I have integrated some OpenCL in Unreal Engine for our game production via AMD APP 2.8.1 and I am trying to avoid compiling the OpenCL code every time as this takes a very long time.
So I have a working path that uses clCreateProgramWithSource and then I save it on the HDD with:
result = clGetProgramInfo(*program, CL_PROGRAM_NUM_DEVICES, sizeof(number_of_binaries), &number_of_binaries, NULL);
binary_sizes = new size_t[number_of_binaries];
binary = new uint8*[number_of_binaries];
result = clGetProgramInfo(*program, CL_PROGRAM_BINARY_SIZES, number_of_binaries*sizeof(size_t), binary_sizes, NULL);
check(number_of_binaries==1); // We ask for only one GPU device, so we should get one binary
for (int i = 0; i < number_of_binaries; ++i) binary[i] = new uint8[binary_sizes[i]];
result = clGetProgramInfo(*program, CL_PROGRAM_BINARIES, number_of_binaries*sizeof(uint8*), binary, NULL);
const FString BC7CompressorFilename = FPaths::Combine(*FPaths::EngineDir(), TEXT("Source\\Developer\\TextureFormatBC67"),
FArchive* Ar = GFileManager->CreateFileWriter( *BC7CompressorFilename, 0, binary_sizes );
if( !Ar )
GWarn->Logf(ELogVerbosity::Error, TEXT("Cannot create file for saving OpenCL binary."));
Ar->Serialize( const_cast<uint8*>(binary), binary_sizes );
And then, on a separate later session, I load the program:
if (FFileHelper::LoadFileToArray( program_binary, *BC7CompressorFilename, FILEREAD_Silent ))

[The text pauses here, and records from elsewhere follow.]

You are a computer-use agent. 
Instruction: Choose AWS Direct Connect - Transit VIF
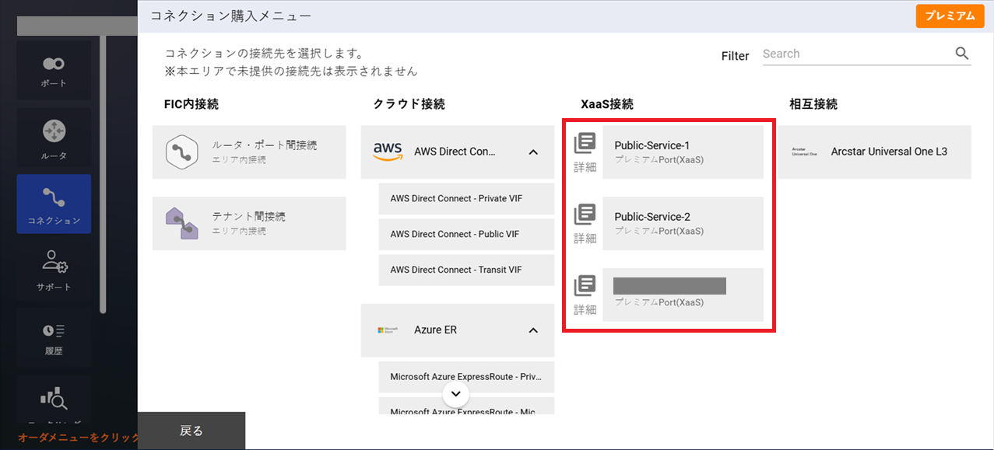[457, 270]
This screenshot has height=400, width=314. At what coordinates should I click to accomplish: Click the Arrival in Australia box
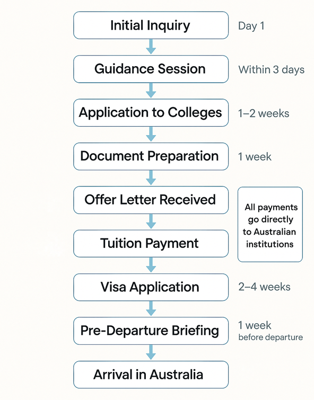click(151, 375)

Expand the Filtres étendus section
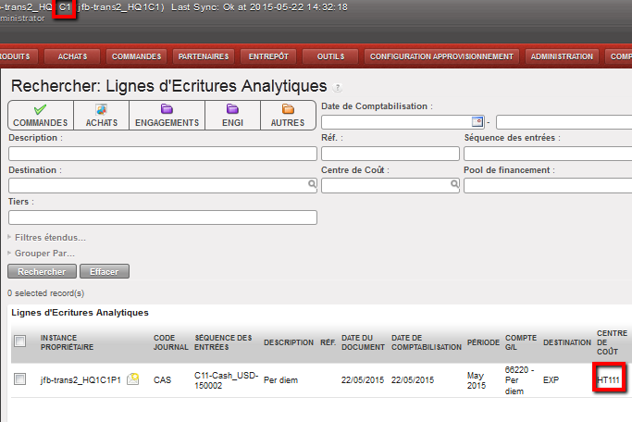[x=51, y=238]
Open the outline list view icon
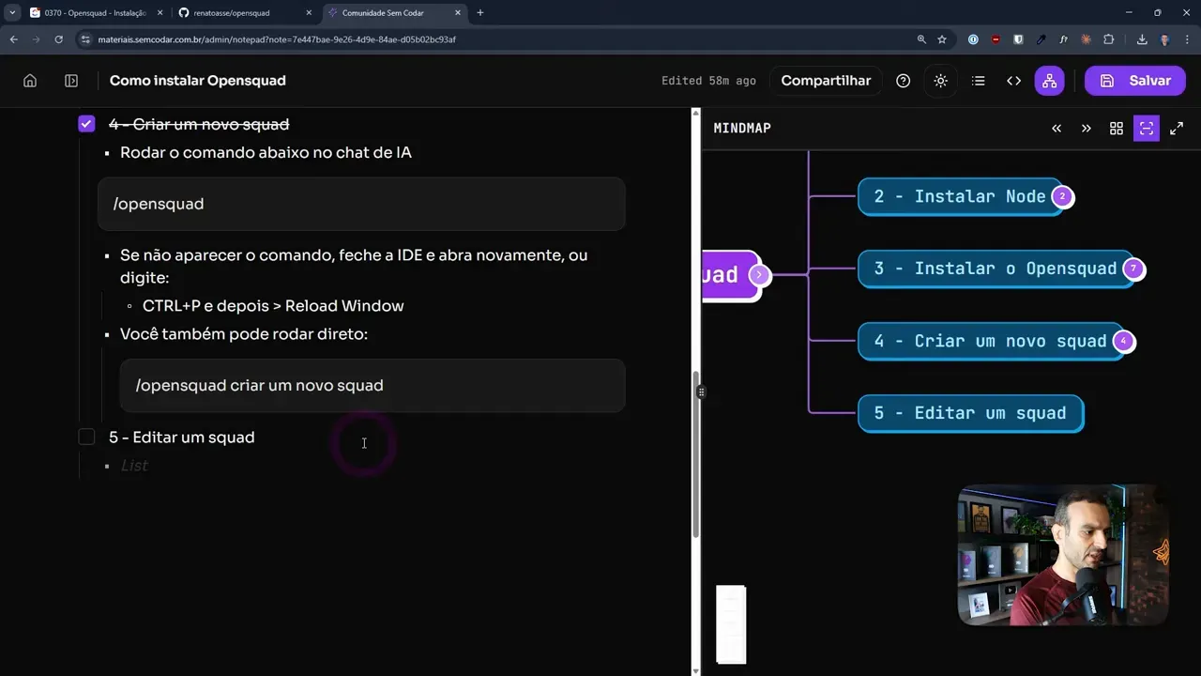1201x676 pixels. (x=978, y=80)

const uint8* binary = (uint8*)program_binary.GetData();
size_t binary_size = (size_t) program_binary.Num();
GWarn->Logf(ELogVerbosity::Log, *(FString(TEXT("Loading ")) + BC7CompressorFilename + FString(TEXT(" (")) + FString::FromInt(binary_size) + FString(TEXT(" bytes)"))));
cl_program returned_program = clCreateProgramWithBinary(_context, 1, &_device,
&binary_size, &binary, &binary_status,
if (result != CL_SUCCESS)
GWarn->Logf(ELogVerbosity::Error, TEXT("Failed to create BC7 program!"));
I get no error through all these.
Then I will call
kernel = clCreateKernel(_compress_32bits, "bc7_kernel", &result);
And it crashes there, with the end of the callstack being
|[Frames below may be incorrect and/or missing, no symbols loaded for amdocl64.dll]|
I suppose something is wrong in cl_program, but as the type is opaque, I can't get information from it.
This is running on the same computer, but on separate sessions (so intializations -platform, device, context- are done twice). But as long as device and drivers are the same, that should not make a difference right?
Thanks for reading!